Bill Mathews’ first degree was in electrical engineering, long before he thought of the Jesuits. In the best Jesuit tradition (see the Jesuitica story above) he was attracted to mathematics and he worked in mathematical research in the UK before he entered, at the age of 25. Over the years he has taught philosophy, in Ireland and USA, and was working in Washington DC, USA, at the time of the Lehmann Brothers crash. He set himself to understand why the collapse of a bank had such enormous repercussions. Bill’s take on the affair appeared in an article on Finance Ethics in the Lonergan Review (2010). Peter Scally SJ, asked Bill to attempt a similar analysis of the Eurozone crisis for Thinking faith, the online journal of the British Jesuits. See his highly topical and readable Euro Lessons in Context in Thinking Faith. Read more below.
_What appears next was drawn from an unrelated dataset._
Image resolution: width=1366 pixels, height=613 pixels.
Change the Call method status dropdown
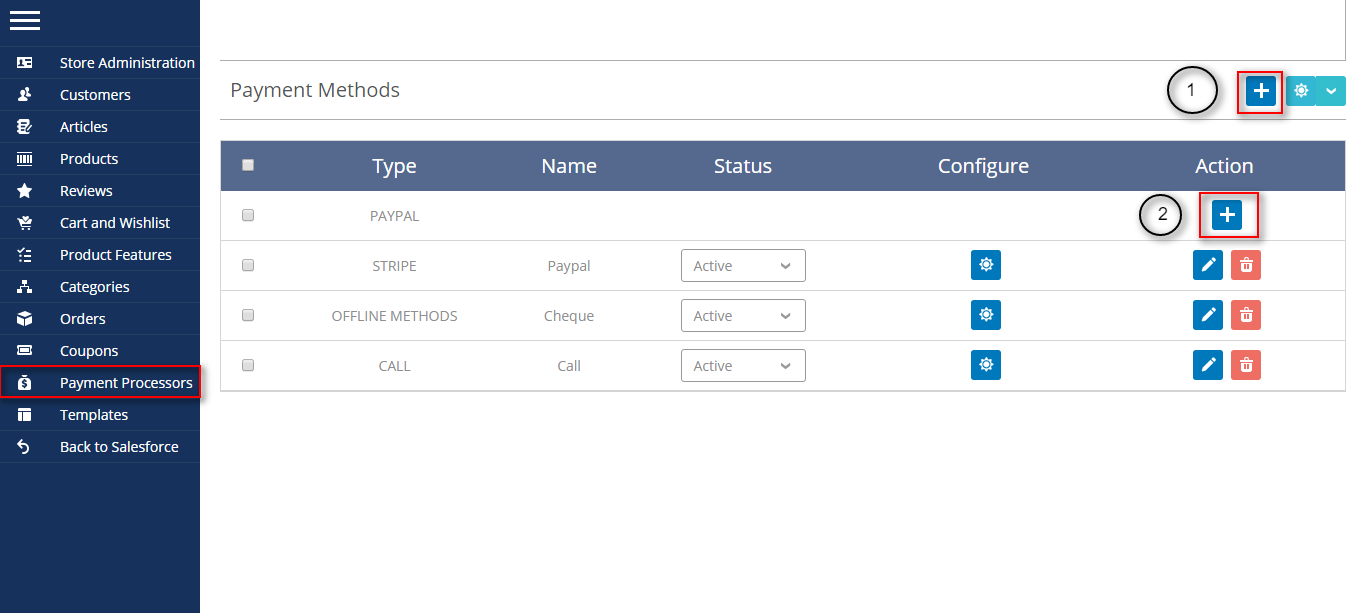coord(743,365)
There is too much in this article to summarise. It is dense but readable and satisfying; partly for that reason, it leaves the reader anxious. The generation that was young in the 1950s remembers what a miraculous phenomenon the European Union, and later the Eurozone, are. For their families, the memory of two world wars is still vivid. The commanding achievement of those great Christians, Schumann, Adenauer, de Gaspari and later deLors, was to create a peaceful market in what had been the cockpit of wars. But the stalls of that market are crashing. Mathews quotes George Soros: long-established forces of integration are in decline and those of disintegration in the political ethos are gaining ground. Old animosities are being rekindled between the core and the periphery. There are even tensions between France and Germany, and Euroscepticism is on the rise in the UK. The danger is that Europe may find itself marking the 100th anniversary of the outbreak of World War I as a divided continent once again. And why? Bill Mathews was led into this study by the notion of financial engineering – does it serve, as do other types of engineering, to construct a better standard of living for its community?
In order to do this it must be informed and guided by a system and scale of properly human values: vital, social, cultural, personal and religious, through which a vital link with society at large will be established. He now believes that Jeffrey Sachs in his The Price of Civilization is pointing the way forward on this for the US. Europe needs to follow suit.
When Finance is used to serve itself rather than the community, recession and massive unemployment follows. Care is withdrawn from the most vulnerable members of society; the creative potentials of many rot on the vine: those with needs suffer, as does the quality of life. Mathews heads his article with a thought of Christine Lagarde of the IMF: ‘Finance and banking once were service industries.’ Jesus was among us as one who serves, and that profoundly religious insight gives a central thread to this splendid study.